PROVIDED INFORMATION START

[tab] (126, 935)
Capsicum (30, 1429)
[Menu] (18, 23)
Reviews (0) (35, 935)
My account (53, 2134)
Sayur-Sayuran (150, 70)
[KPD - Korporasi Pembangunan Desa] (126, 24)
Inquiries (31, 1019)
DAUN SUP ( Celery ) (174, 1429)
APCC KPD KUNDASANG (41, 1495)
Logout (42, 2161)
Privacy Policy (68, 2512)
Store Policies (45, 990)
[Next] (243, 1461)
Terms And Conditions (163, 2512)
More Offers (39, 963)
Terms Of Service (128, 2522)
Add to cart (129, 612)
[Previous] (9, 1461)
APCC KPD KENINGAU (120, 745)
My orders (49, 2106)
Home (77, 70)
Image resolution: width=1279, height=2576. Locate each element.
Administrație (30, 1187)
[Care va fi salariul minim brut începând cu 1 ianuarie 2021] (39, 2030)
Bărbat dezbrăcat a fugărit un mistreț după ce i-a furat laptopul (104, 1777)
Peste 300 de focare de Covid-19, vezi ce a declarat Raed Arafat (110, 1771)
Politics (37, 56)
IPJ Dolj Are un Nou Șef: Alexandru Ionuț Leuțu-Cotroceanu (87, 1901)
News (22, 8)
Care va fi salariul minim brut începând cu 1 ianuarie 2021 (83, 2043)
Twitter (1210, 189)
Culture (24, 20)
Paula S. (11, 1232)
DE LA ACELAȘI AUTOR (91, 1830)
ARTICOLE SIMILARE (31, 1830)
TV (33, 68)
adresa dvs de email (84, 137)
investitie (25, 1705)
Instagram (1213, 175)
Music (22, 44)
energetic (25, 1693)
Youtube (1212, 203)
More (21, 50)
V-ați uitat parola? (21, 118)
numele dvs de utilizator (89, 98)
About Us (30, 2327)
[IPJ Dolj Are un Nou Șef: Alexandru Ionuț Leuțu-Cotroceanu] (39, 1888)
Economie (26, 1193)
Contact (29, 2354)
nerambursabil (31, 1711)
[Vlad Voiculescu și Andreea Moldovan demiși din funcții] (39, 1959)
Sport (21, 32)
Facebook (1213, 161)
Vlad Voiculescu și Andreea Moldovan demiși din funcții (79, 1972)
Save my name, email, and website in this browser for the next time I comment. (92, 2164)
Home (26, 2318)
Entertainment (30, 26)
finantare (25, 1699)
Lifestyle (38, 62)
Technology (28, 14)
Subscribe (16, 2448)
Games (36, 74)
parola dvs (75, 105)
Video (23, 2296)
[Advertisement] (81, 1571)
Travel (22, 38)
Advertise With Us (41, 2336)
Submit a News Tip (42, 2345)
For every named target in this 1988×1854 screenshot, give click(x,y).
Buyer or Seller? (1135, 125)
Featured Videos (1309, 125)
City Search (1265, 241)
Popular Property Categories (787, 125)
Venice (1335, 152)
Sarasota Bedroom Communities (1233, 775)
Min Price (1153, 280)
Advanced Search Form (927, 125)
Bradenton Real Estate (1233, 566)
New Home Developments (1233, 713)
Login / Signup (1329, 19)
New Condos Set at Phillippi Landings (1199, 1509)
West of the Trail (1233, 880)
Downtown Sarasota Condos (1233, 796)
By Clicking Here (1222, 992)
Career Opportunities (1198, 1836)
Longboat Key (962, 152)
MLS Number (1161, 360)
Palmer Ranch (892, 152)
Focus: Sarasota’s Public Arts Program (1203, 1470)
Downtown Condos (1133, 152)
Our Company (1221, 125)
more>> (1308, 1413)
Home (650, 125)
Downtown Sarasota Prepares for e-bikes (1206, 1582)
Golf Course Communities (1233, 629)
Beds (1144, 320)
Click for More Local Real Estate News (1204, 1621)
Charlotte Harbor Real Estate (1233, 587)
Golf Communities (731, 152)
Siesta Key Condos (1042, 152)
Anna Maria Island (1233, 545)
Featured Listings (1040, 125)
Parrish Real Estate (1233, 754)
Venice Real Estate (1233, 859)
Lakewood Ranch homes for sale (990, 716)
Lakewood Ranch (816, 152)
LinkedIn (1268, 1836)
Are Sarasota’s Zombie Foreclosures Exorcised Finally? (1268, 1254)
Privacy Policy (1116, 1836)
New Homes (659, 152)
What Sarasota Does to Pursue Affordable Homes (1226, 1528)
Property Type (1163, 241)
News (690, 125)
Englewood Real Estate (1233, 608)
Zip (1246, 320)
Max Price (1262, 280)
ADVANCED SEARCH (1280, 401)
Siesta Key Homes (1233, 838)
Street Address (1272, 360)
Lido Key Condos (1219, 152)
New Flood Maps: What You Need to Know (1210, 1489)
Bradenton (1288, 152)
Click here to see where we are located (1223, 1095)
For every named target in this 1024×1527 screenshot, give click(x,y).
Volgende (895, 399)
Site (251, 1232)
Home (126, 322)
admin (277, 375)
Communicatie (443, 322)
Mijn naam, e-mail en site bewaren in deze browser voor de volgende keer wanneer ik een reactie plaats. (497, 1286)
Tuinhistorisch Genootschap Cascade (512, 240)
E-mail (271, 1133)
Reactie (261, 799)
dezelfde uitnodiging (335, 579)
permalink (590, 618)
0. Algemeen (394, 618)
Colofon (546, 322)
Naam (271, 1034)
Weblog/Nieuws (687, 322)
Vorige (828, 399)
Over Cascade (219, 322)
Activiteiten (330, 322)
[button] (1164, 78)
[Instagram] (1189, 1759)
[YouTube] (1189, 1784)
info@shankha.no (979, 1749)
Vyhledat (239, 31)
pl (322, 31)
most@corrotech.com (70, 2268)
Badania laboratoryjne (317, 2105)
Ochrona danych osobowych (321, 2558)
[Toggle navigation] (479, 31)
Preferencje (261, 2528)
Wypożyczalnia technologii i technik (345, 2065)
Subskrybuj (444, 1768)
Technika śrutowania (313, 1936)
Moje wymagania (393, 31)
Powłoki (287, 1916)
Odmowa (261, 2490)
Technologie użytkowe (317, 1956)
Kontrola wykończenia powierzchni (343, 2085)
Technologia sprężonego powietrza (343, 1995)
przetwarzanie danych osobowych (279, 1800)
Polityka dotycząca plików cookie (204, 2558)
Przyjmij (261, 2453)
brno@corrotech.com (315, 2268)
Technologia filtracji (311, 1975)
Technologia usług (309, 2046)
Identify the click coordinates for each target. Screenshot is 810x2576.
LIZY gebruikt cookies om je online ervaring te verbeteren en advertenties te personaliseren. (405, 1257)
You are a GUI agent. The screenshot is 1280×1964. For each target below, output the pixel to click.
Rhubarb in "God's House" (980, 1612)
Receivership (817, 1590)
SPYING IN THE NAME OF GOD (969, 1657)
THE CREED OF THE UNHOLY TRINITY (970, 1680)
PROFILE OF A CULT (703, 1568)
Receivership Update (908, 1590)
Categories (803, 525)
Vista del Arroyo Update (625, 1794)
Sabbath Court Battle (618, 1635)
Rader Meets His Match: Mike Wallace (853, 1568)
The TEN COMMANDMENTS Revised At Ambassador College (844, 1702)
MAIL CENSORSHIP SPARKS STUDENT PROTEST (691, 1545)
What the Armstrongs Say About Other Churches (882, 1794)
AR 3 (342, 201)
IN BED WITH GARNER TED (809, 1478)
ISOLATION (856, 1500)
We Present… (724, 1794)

PROVIDED INFORMATION END

■ WHAT TO WORK ON:
Looking back over the data above, restate word for word the lines that begin at the line with "Technology (28, 14)" and end at the line with "Max Price (1262, 280)", inclusive.

■ EXPECTED ANSWER:
Technology (28, 14)
Subscribe (16, 2448)
Games (36, 74)
parola dvs (75, 105)
Video (23, 2296)
[Advertisement] (81, 1571)
Travel (22, 38)
Advertise With Us (41, 2336)
Submit a News Tip (42, 2345)
For every named target in this 1988×1854 screenshot, give click(x,y).
Buyer or Seller? (1135, 125)
Featured Videos (1309, 125)
City Search (1265, 241)
Popular Property Categories (787, 125)
Venice (1335, 152)
Sarasota Bedroom Communities (1233, 775)
Min Price (1153, 280)
Advanced Search Form (927, 125)
Bradenton Real Estate (1233, 566)
New Home Developments (1233, 713)
Login / Signup (1329, 19)
New Condos Set at Phillippi Landings (1199, 1509)
West of the Trail (1233, 880)
Downtown Sarasota Condos (1233, 796)
By Clicking Here (1222, 992)
Career Opportunities (1198, 1836)
Longboat Key (962, 152)
MLS Number (1161, 360)
Palmer Ranch (892, 152)
Focus: Sarasota’s Public Arts Program (1203, 1470)
Downtown Condos (1133, 152)
Our Company (1221, 125)
more>> (1308, 1413)
Home (650, 125)
Downtown Sarasota Prepares for e-bikes (1206, 1582)
Golf Course Communities (1233, 629)
Beds (1144, 320)
Click for More Local Real Estate News (1204, 1621)
Charlotte Harbor Real Estate (1233, 587)
Golf Communities (731, 152)
Siesta Key Condos (1042, 152)
Anna Maria Island (1233, 545)
Featured Listings (1040, 125)
Parrish Real Estate (1233, 754)
Venice Real Estate (1233, 859)
Lakewood Ranch homes for sale (990, 716)
Lakewood Ranch (816, 152)
LinkedIn (1268, 1836)
Are Sarasota’s Zombie Foreclosures Exorcised Finally? (1268, 1254)
Privacy Policy (1116, 1836)
New Homes (659, 152)
What Sarasota Does to Pursue Affordable Homes (1226, 1528)
Property Type (1163, 241)
News (690, 125)
Englewood Real Estate (1233, 608)
Zip (1246, 320)
Max Price (1262, 280)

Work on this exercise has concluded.